0162 - We need to consider the resource usage of our job carefully.
0163 - Pathing can be tricky, we need to make sure the farm/compute node picks up the correct paths such as $DETECTOR_PATH (this is a common job error).
0164 - As always, TEST first. Run a small job that runs quickly interactively, THEN submit it is a small compute job. Compare the outputs.
0165
0166 For our first point, one easy (and not recommended for Condor jobs!) way to do this is via an EOF line -
0167
0168 ```console
0169 #! /bin/bash
0170
0171 cat <<EOF | eic-shell
0172 ./Basic_Bash.sh
0173 EOF
0174
0175 exit 0
0176 ```
0177 This just starts eic-shell and runs our earlier script. We can run this WITHOUT running eic-shell first. Note that this is a bit of a cheat to address a pathing issue. $DETECTOR_PATH will be interpreted by the script BEFORE the EOF script so our variable will be mis-set. We can get around this by running a script. Ideally, for our compute job, we should probably also explicitly set our paths to eic-shell and the bash script in some way.
0178
0179 With changes like this made, we could then make a quick job and submit it. This is a bit beyond the tutorials, but for some farm examples, see [this job script](https://github.com/sjdkay/ePIC_PairSpec_Sim/blob/main/Farm_Bash_Scripts/PairSpec_Sim_Job.sh) and this [job submission script](https://github.com/sjdkay/ePIC_PairSpec_Sim/blob/main/Farm_Bash_Scripts/PairSpec_Sim_Job.sh) I use as a template. Feel free to use these as a template for your own jobs, but please thoroughly read through and understand them before submitting a huge number of jobs.
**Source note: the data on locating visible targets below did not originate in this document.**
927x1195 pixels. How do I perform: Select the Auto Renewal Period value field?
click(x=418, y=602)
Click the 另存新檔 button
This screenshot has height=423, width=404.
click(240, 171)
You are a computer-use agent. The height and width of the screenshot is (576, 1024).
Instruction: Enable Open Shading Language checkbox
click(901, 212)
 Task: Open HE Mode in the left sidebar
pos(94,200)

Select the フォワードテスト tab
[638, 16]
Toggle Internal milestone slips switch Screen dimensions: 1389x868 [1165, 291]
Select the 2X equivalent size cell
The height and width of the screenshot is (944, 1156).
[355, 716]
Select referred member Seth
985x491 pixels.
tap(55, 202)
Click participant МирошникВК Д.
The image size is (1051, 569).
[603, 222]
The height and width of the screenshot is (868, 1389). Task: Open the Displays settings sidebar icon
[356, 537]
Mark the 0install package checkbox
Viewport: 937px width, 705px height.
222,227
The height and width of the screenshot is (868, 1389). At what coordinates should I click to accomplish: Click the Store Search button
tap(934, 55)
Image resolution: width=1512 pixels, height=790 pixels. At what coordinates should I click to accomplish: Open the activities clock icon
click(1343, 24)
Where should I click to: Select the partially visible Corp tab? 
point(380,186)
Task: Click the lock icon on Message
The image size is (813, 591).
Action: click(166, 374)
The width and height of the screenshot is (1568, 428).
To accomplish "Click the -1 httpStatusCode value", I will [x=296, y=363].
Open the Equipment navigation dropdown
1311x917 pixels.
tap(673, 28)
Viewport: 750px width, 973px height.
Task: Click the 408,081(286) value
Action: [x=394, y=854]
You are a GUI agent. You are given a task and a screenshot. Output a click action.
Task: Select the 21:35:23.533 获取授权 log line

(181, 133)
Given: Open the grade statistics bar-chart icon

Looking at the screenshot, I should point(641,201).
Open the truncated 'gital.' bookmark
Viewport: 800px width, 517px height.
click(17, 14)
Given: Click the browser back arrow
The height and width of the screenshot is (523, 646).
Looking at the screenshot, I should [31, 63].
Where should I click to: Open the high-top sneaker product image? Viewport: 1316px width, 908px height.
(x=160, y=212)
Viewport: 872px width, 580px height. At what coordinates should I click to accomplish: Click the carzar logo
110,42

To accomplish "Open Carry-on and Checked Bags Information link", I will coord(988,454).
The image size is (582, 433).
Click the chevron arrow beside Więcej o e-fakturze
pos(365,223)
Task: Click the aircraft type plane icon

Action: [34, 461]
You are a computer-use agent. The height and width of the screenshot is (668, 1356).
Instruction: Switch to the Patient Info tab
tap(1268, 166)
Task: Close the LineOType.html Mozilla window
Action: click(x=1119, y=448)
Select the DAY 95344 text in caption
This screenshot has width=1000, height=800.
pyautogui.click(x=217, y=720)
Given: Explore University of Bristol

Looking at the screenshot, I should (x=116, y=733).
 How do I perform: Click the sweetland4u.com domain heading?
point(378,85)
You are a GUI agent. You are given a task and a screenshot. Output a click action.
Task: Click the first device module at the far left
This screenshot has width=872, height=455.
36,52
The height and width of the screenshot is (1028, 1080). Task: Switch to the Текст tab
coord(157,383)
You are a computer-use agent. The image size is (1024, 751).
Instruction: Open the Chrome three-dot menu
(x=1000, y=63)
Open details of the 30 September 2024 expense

Keep the comments above in mind too.
0180
0181 Also a quick disclaimer, my experience in running jobs is limited to systems I know (which does not include the BNL systems). As such, I can't advise much beyond general slurm job style questions on BNL/Condor. I'm also aware that using EOF in scripts was not encouraged in BNL jobs, see [this discussion on mattermost](https://chat.epic-eic.org/main/pl/fo9954siwigyjckasrnd4xufxw) for more.
0182
0183 ## Warnings
0184
0185 Finally, a major disclaimer. A lot of the time, you should NOT be starting from scratch and processing through the simulation and reconstruction yourself. There are numerous reasons -
0186
0187 - Computing time intensive
0188 - Versioning errors/mismatch
0189 - Not as reproducible (if you find an error, people will need to try and reproduce it from your environment)
0190
0191 Where possible, use files from official simulation campaigns (bringing us full circle, see the first lesson for using a simulation campaign file in a script!). That being said, for testing and iterating rapidly on a design change, running small jobs yourself may be the way to go. It may also help you to understand the full process by seeing the steps involved.